The film walks a really strange line in between something that they would put on family channel, and something that would normally carry an R rating. Some parts seem as though it is holding back.
The plot centers around Noah (Jonah Hill) was sort of a loser who’s dropped out of college and is now living with his mother. With no prospects of employment is lured into a babysitting job taking care of three kids. Slater (Max Records), Blithe (Landry Bender) and the adopted son Roderigo ( Kevin Hernandez). Noah has been seeing a girl (Ari Graynor) or rather being used by a girl and he believes her to be his girlfriend. She gives him a call and urges him to ditch his plans babysitting, and join her at a party where she promises to finally have sex with him as long as he brings her cocaine.
Noah, out of weakness steals the woman’s van of whom he’s babysitting for, and with the children in tow goes to seek out his girlfriend’s drug dealer Karl (Sam Rockwell). After entering Karl’s bodybuilding shop, the drug deal is interrupted by Roderigo, a troublemaker, who comes in from the van, needing to use the bathroom. After leaving it is revealed that Roderigo has stolen a dinosaur egg container which Karl uses to store drugs, and it’s full of cocaine. Noah and the children are then caught in a race for their lives against Karl and his gang.

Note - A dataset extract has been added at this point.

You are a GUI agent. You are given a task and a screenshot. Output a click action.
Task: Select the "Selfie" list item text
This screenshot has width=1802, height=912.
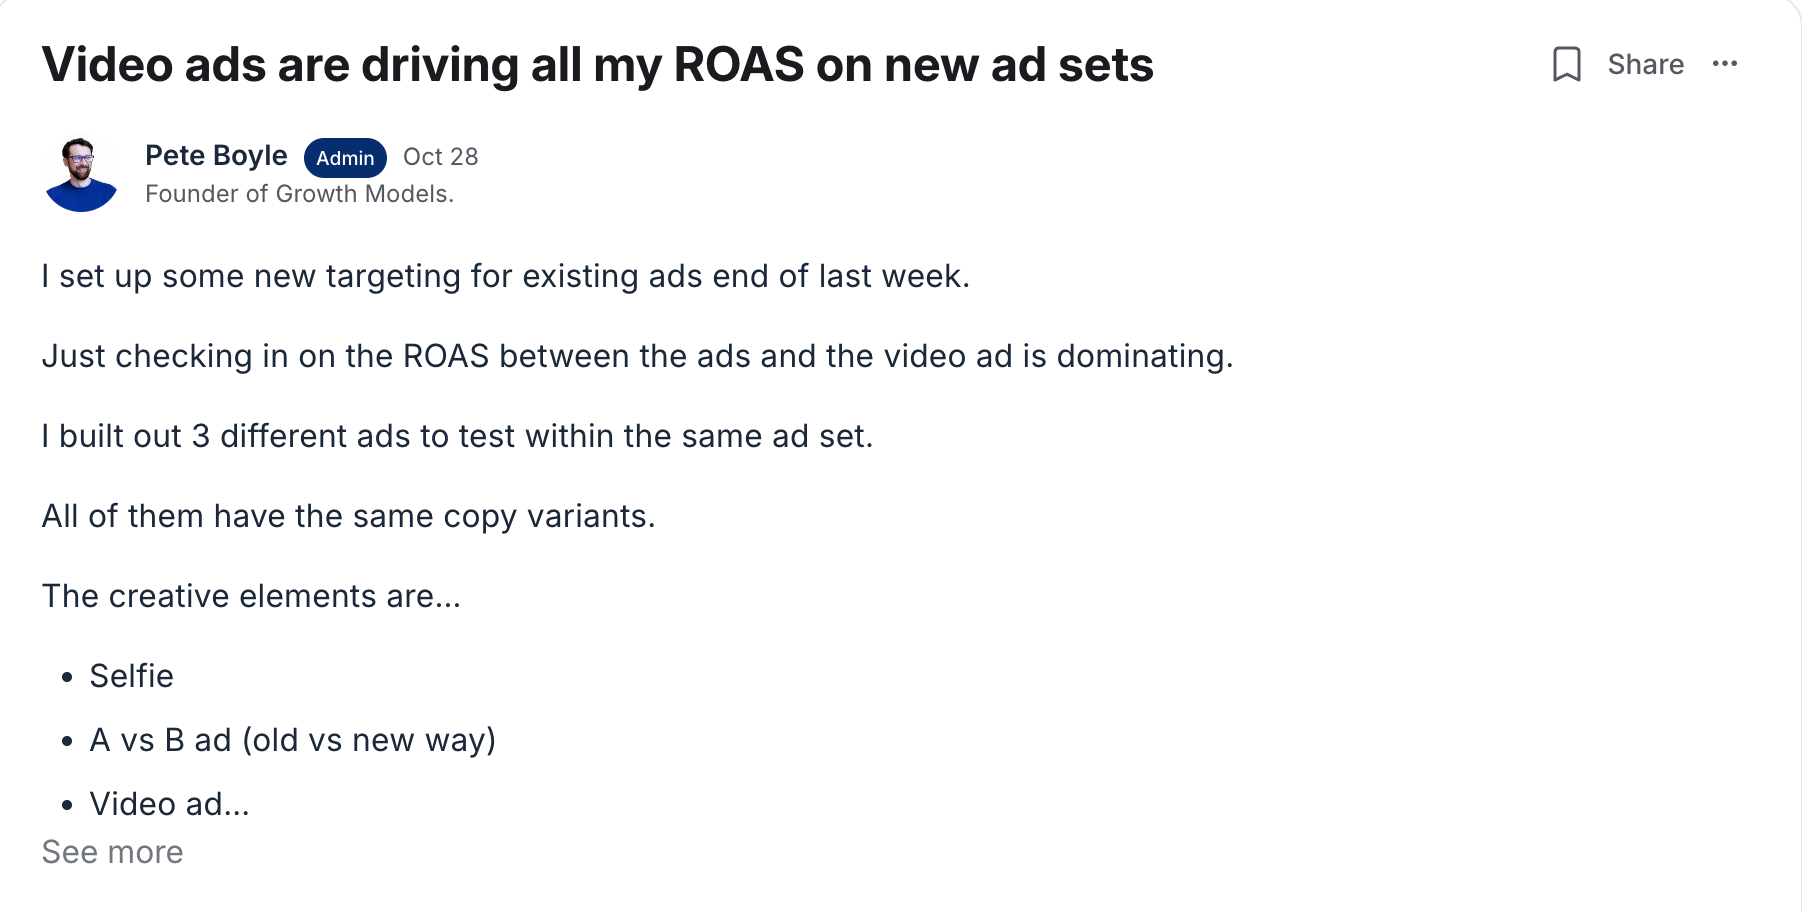tap(131, 676)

The really strange part after hearing all of this, is that they saw fit to have each of the kids learned an important lesson, bringing in the whole Disney family channel sort of vibe. Noah has a sitdown with each one of the kids and they talk out their problems, all well being in mortal danger chased by both cops and drug dealers.
I wasn’t expecting much but I got a few laughs. The majority came in the first 5 min. The interaction with the kids is a little bit funny, but there is a lot of really boring moments. The preachy bits that are supposed to be heartwarming, really don’t seem to fit. Things also seem to be tedious as each kid seems to have one shtick and Prater on about it like a broken record. Even Sam Rockwell as Karl, the wild and crazy drug dealer, gets old after the first scene he’s in. I would’ve sooner seen Noah on the flight for his life, all by himself, cursing like a sailor.
Music visuals and acting were all afterthoughts this film seems like it was just a paycheck not a single iconic scene will stick with me save maybe the situational humor from the opening one.
Score: 4/10
Acting: 3/10
Effects/visual: 3/10
Writing: 3/10
Directing: 3/10
Overall: 21/50
Take Away Thought: If you want a really mindless film to watch that you haven’t seen before, throw this on. Just do not go in with high hopes whatsoever. This film isn’t quotable and barely worthy of conversation. It’s a time killer, and a difficult one to see all the way through.